In August 2016, we were asked to restore a 2003 SeaVee by applying our marine ceramic coating. The SeaVee had lost its yellow color with constant exposure to the harsh Florida sun.
In January 2019 (30 months after the initial application), the boat owner reached out again for a reapplication of our marine ceramic coating.
This case study will help demonstrate to other boat owners, detailers, marinas, and boat yards on the performance of the Glidecoat marine ceramic coating and the necessary steps for reapplication.
- Boat Name:
- Length Overall:
- Pompano Beach, FL
Many boat owners are skeptical about ceramic coatings with the biggest concerns centered around the longevity of the coating and if they are worth the cost compared to a traditional buff and wax.
Dean's 2003 SeaVee is the perfect example of how amazing ceramic coatings really are, and how they protect your boat from the elements far better than any wax.
Before the initial application in August 2016, Dean's boat was in terrible condition. The once yellow hull had completely lost its luster from the harsh Florida sun, with gloss meter readings registering in the mid-teens and as low as single digits.
Once completed with our first application of Glidecoat in 2016, we took this once faded and lackluster boat to a better than new finish! The gloss meter readings got as high as 92.4!
One year later we checked in on Dean's boat, and the results were impressive. The water was beading on the hull like the day we first coated it, and the gloss meter readings had reduced less than 10%!
One year of protection is nice, but the true test came in January 2019, 30 months after the Glidecoat application. If you still aren't sold on the validity of ceramic coatings, the review of Glidecoat's marine ceramic coating after 30 months will convince you!
Dean was truly amazed at the gloss and shine still on the hull, even on the port side which gets constant sun exposure. After 30 months, the gloss meter readings ranged from as low as 50.4 on the port side to as high as 85.1 on the starboard side. Not only did the hull maintain its shine, the water was still beading. This shows that the coating was still effective, not allowing salt to penetrate the pores, even after all that time.
The other amazing point was that there were no signs of oxidization on the boat. Because ceramic coatings fill in the pores of the surface and add a protective barrier, they are able to prevent oxidization from occurring, and Dean's boat is the perfect example of that.
Now that we've measured the success of the coating over the 30 months, it was time to begin the reapplication of the marine boat ceramic coating.

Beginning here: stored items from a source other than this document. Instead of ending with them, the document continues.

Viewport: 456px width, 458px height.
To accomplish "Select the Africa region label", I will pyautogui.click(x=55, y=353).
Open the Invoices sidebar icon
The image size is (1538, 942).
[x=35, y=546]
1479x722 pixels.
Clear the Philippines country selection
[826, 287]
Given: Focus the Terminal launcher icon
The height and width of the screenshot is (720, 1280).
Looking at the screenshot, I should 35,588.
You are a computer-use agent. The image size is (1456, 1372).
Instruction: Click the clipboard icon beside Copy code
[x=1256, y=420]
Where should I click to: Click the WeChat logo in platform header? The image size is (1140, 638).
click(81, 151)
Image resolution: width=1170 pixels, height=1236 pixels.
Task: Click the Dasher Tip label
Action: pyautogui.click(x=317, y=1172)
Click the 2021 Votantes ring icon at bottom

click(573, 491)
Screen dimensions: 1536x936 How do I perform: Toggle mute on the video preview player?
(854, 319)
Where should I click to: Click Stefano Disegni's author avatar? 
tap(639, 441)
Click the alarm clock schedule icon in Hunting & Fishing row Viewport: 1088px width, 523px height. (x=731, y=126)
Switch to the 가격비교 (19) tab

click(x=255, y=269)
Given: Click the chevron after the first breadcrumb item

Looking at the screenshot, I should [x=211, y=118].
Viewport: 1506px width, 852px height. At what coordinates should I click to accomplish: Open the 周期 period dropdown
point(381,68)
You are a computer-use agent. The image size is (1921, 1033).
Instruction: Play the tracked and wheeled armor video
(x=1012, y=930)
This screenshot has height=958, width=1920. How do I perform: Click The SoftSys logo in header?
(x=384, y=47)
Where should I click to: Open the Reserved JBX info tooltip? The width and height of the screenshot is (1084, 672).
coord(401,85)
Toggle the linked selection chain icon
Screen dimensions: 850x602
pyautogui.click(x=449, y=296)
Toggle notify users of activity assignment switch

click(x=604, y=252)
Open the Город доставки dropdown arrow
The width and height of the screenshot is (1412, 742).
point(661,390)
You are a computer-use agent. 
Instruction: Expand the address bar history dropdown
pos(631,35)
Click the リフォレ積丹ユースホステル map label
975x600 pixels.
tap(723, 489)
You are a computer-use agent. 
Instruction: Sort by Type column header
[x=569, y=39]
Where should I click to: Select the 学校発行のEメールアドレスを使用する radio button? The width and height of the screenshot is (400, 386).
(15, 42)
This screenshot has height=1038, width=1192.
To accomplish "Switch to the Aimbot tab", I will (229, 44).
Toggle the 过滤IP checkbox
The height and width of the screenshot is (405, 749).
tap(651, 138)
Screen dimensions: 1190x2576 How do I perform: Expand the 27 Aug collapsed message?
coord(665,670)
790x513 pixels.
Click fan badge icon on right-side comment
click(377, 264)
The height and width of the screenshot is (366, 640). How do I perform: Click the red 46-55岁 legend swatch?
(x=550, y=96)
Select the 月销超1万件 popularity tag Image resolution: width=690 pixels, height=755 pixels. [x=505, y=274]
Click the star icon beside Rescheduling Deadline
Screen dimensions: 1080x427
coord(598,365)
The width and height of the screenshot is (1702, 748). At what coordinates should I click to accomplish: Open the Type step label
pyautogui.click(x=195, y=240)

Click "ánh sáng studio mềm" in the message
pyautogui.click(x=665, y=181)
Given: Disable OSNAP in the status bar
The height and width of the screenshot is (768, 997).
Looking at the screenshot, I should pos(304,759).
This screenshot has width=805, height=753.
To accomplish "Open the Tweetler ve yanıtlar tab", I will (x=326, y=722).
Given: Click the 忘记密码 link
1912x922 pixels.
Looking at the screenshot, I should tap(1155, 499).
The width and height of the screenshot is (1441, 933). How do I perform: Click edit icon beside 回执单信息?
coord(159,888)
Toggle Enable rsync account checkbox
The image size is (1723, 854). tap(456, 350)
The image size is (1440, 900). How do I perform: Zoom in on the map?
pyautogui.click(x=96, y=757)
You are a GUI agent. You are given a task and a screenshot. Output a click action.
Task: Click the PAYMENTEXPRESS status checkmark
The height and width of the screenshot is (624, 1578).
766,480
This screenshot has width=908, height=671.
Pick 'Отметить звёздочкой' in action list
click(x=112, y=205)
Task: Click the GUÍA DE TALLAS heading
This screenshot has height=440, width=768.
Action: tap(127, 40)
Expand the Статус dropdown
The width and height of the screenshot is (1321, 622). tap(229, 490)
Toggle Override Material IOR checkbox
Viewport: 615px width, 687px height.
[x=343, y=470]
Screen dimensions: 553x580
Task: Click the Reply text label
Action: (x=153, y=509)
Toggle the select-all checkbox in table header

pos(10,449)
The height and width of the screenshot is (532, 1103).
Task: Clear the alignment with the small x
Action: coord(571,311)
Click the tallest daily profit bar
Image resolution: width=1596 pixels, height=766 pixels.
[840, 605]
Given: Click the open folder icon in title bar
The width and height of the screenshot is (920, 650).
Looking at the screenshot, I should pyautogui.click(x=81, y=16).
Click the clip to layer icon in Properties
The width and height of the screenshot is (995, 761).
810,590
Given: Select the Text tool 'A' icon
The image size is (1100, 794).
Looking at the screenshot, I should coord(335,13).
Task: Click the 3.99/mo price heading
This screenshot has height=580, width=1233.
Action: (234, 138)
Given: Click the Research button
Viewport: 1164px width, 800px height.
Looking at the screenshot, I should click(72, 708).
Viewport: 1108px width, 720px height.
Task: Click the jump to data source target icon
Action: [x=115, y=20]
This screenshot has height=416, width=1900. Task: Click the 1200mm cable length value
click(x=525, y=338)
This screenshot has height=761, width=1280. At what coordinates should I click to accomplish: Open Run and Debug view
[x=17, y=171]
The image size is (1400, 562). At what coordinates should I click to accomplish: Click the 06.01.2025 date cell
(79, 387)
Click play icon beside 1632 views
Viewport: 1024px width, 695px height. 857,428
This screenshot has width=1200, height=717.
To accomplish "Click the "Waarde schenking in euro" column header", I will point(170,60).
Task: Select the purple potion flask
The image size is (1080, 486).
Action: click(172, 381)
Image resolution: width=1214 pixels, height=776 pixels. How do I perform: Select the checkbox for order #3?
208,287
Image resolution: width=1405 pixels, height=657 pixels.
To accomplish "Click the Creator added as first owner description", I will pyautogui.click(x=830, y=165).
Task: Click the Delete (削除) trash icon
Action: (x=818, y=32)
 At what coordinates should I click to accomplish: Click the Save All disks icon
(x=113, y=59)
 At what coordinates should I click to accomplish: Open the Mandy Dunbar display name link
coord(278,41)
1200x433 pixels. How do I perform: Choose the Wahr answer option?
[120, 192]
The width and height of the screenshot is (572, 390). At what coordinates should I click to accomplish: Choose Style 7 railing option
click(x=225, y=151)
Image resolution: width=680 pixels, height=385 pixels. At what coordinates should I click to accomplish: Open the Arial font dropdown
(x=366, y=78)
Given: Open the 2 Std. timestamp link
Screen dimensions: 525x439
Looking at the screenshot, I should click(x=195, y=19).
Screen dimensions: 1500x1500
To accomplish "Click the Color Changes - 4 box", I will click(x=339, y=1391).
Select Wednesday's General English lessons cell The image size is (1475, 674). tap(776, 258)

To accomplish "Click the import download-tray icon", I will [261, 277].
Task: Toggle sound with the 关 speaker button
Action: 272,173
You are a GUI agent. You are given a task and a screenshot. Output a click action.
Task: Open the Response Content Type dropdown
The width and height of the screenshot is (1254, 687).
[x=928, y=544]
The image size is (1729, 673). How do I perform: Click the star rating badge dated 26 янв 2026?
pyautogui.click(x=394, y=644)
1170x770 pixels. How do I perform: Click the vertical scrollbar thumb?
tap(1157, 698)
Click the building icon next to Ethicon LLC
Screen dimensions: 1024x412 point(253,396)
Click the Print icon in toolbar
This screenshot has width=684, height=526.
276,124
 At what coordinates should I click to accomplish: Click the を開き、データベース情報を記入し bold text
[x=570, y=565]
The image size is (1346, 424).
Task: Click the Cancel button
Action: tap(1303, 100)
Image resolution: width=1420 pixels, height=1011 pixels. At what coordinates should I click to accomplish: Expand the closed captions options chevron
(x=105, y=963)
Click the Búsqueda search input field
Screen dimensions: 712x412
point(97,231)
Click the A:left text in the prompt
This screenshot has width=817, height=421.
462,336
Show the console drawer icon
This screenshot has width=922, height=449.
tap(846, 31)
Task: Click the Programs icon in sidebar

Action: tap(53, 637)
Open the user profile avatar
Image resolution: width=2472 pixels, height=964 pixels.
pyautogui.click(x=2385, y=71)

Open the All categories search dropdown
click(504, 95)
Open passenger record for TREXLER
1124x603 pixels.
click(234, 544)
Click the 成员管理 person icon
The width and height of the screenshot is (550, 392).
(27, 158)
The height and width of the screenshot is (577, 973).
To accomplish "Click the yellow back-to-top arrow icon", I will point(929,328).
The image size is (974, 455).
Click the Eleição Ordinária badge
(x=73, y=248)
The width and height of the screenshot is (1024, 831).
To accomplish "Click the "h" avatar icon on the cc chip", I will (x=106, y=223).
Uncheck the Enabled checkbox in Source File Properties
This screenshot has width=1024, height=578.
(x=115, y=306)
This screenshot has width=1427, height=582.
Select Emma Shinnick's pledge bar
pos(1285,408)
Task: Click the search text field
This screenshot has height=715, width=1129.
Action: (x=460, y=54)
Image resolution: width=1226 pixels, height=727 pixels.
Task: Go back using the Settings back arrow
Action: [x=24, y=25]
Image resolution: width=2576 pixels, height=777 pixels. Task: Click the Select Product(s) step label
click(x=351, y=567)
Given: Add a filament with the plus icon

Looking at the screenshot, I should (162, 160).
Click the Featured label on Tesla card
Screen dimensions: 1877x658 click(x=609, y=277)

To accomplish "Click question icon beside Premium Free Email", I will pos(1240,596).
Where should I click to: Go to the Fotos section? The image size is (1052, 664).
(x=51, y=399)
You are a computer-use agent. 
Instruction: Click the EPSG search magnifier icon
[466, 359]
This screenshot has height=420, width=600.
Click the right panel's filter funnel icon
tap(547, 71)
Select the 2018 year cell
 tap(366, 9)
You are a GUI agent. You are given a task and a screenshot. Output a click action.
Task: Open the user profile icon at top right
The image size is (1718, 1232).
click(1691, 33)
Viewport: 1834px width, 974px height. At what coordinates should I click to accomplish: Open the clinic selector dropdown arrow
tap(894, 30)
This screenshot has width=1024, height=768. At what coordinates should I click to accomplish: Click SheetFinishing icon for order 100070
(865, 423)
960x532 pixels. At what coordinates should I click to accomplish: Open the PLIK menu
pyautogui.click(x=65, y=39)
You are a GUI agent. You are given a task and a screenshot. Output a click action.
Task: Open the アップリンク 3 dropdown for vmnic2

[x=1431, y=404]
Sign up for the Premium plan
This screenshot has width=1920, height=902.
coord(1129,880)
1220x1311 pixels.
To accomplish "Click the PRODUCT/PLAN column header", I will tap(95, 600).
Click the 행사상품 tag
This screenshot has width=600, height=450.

For the initial application on Dean's SeaVee, we spent a total of 4 days completing the work. Due to the heavy oxidization on both the hull and topside, 4 buffing steps were required across the entire boat in order to restore the shine. Once the surface had been restored, we applied 2 coats of our marine ceramic coating.
Glidecoat's marine ceramic coating was able to preserve the surface so well over the course of 30 months, that the reapplication process was 40%-60% faster than the initial application. The hard work of removing all of the oxidation was done the first time we applied our marine ceramic coating, so the main goal when reapplying is to increase the shine and remove any minor surface imperfections that may have occurred during that time.
The port side hull, which is the highly exposed side, required two steps of buffing. While the starboard side only required one step of buffing before re-coating. The topside also required two steps of buffing before re-coating. This is two to three steps less than the initial application.
Once the shine was boosted we reapplied two coats of our nano ceramic coating, which went on easier and smoother than the initial application, and the final results were even better than the first application!